*** DATASET RECORDS Section Begins ***
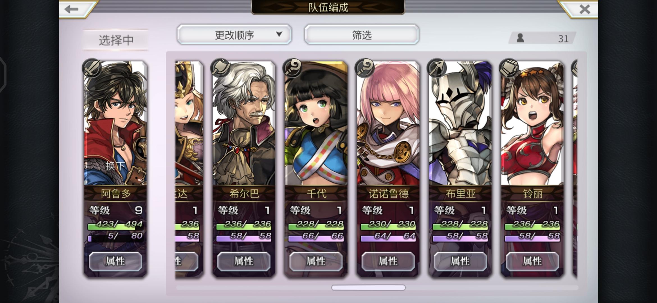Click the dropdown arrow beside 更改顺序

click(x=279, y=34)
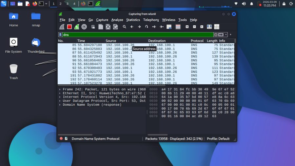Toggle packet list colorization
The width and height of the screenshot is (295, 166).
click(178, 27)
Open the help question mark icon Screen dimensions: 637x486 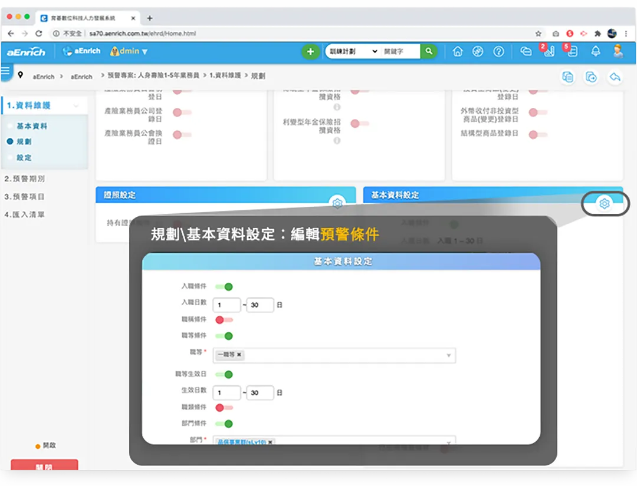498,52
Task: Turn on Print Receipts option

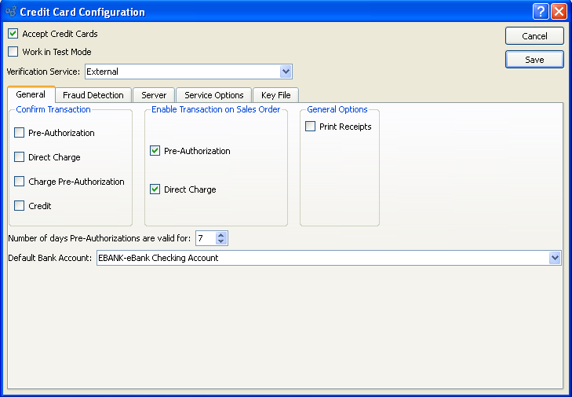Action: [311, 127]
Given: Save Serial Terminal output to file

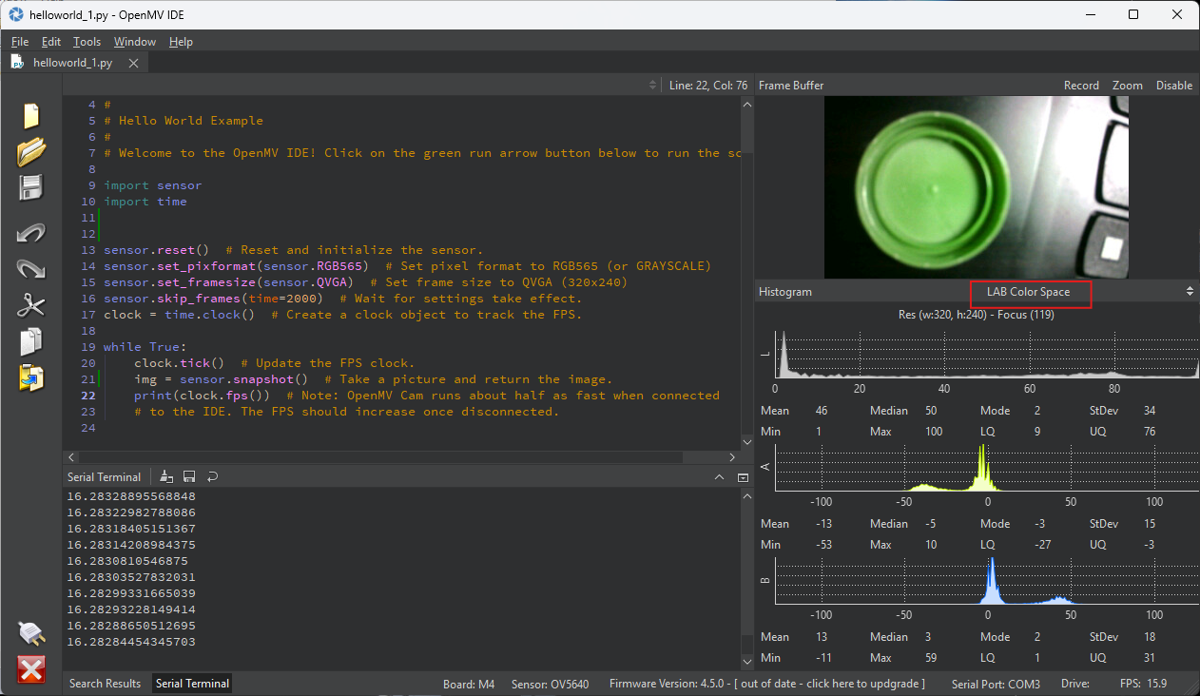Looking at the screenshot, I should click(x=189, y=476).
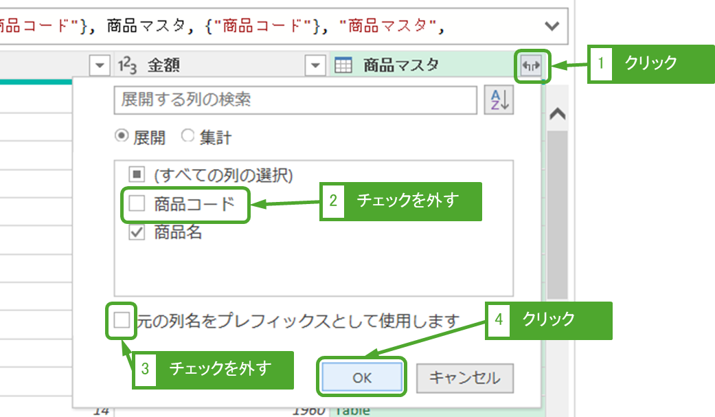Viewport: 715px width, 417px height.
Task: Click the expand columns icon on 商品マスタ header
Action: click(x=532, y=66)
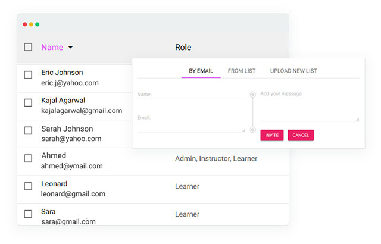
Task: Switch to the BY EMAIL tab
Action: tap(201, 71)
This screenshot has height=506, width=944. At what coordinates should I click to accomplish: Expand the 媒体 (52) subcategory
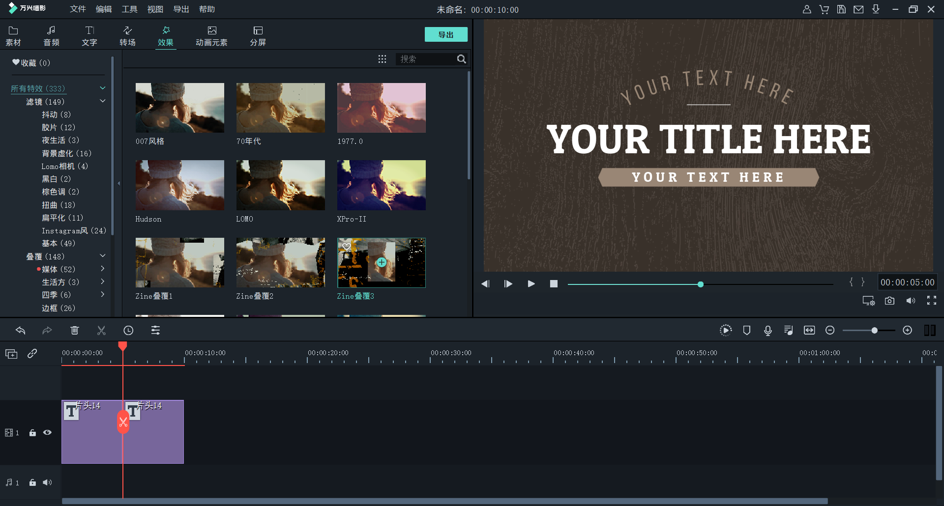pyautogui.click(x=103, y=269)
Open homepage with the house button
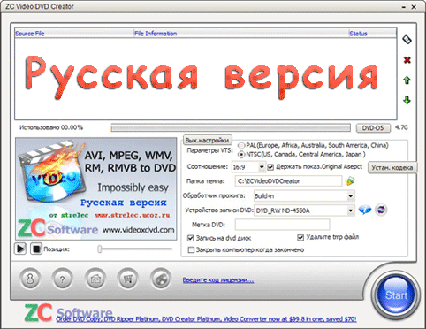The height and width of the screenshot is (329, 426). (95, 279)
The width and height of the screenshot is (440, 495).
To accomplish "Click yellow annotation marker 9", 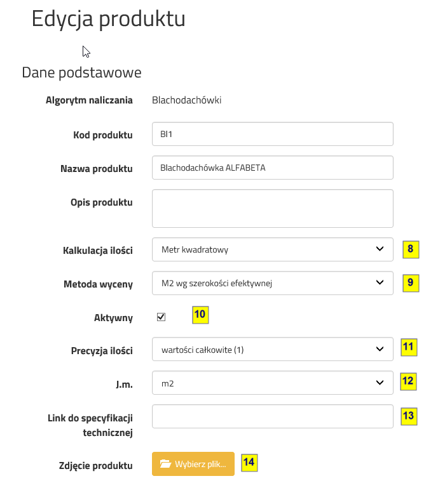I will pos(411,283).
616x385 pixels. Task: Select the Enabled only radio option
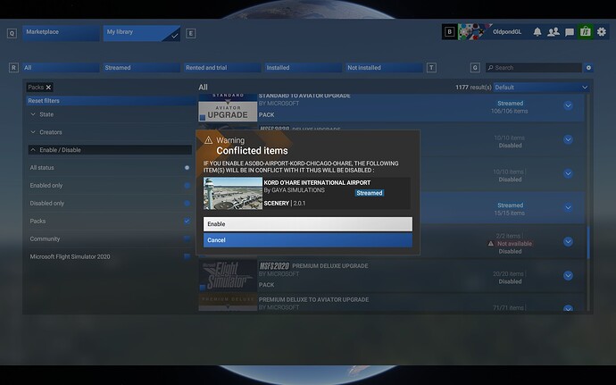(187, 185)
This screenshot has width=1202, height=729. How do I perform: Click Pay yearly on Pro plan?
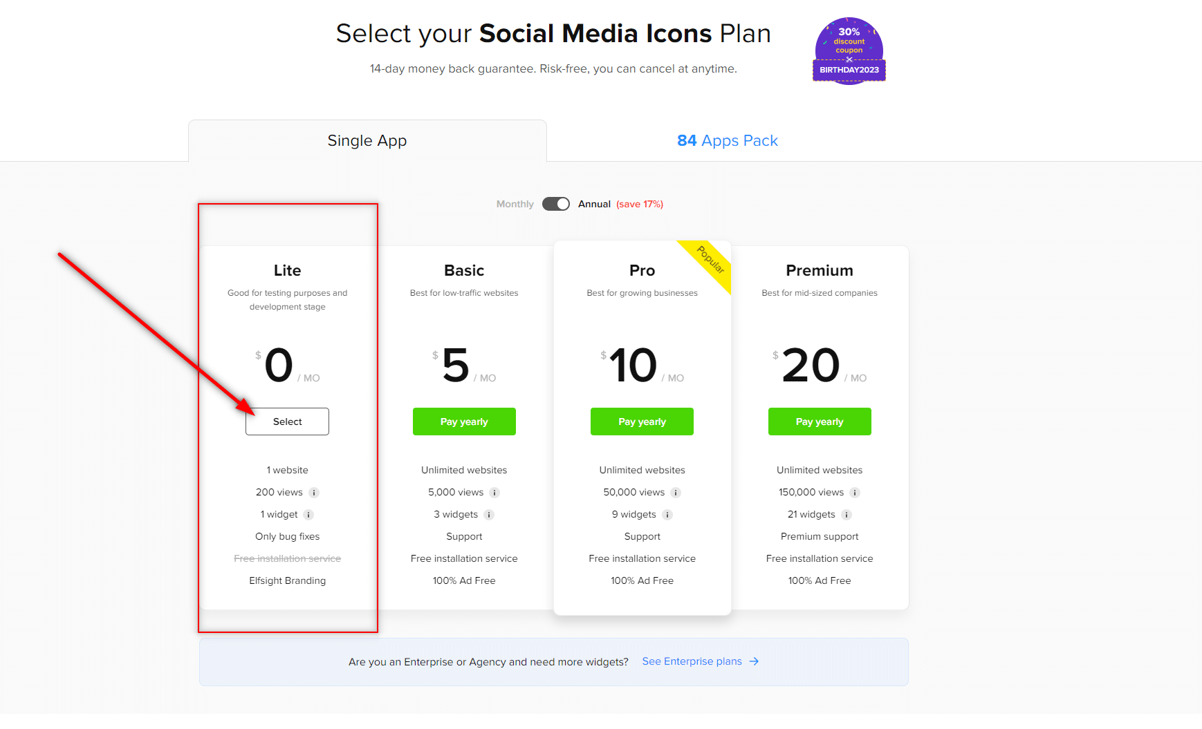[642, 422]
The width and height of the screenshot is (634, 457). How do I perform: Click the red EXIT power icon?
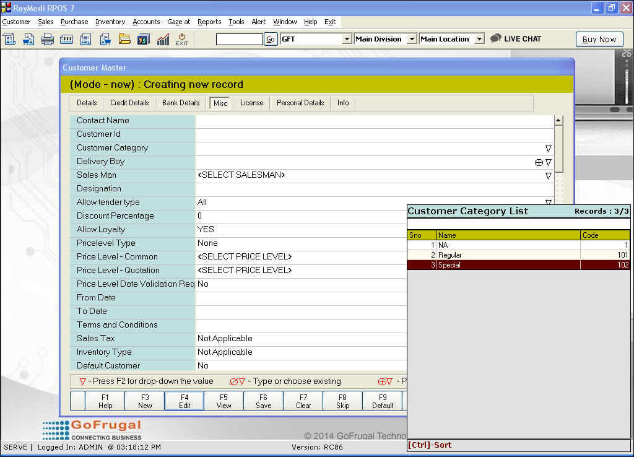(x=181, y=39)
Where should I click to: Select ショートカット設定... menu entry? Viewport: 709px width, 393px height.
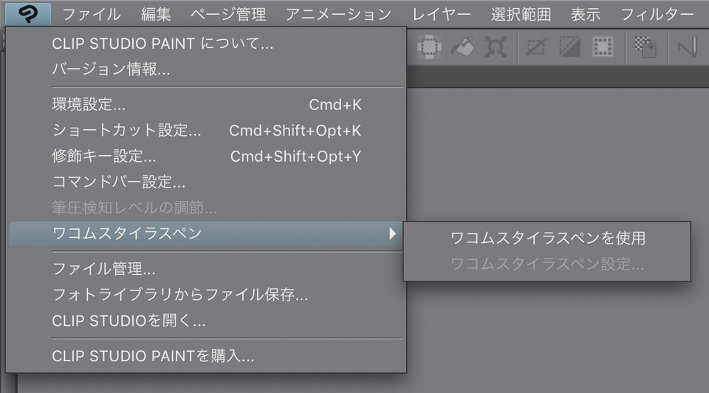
*** DATASET RECORDS Section Ends ***
DESCRIPTION OF THE TASK: Once the line containing "616x385 pixels. Task: Select" is found, copy it and each line after it through the end of the entries above exactly; nothing else, and no pictures.

TASK ANSWER:
616x385 pixels. Task: Select the Enabled only radio option
(187, 185)
This screenshot has width=1202, height=729. How do I perform: Click Pay yearly on Pro plan?
[642, 422]
The width and height of the screenshot is (634, 457). How do I perform: Click the red EXIT power icon?
(x=181, y=39)
Where should I click to: Select ショートカット設定... menu entry? Viewport: 709px width, 393px height.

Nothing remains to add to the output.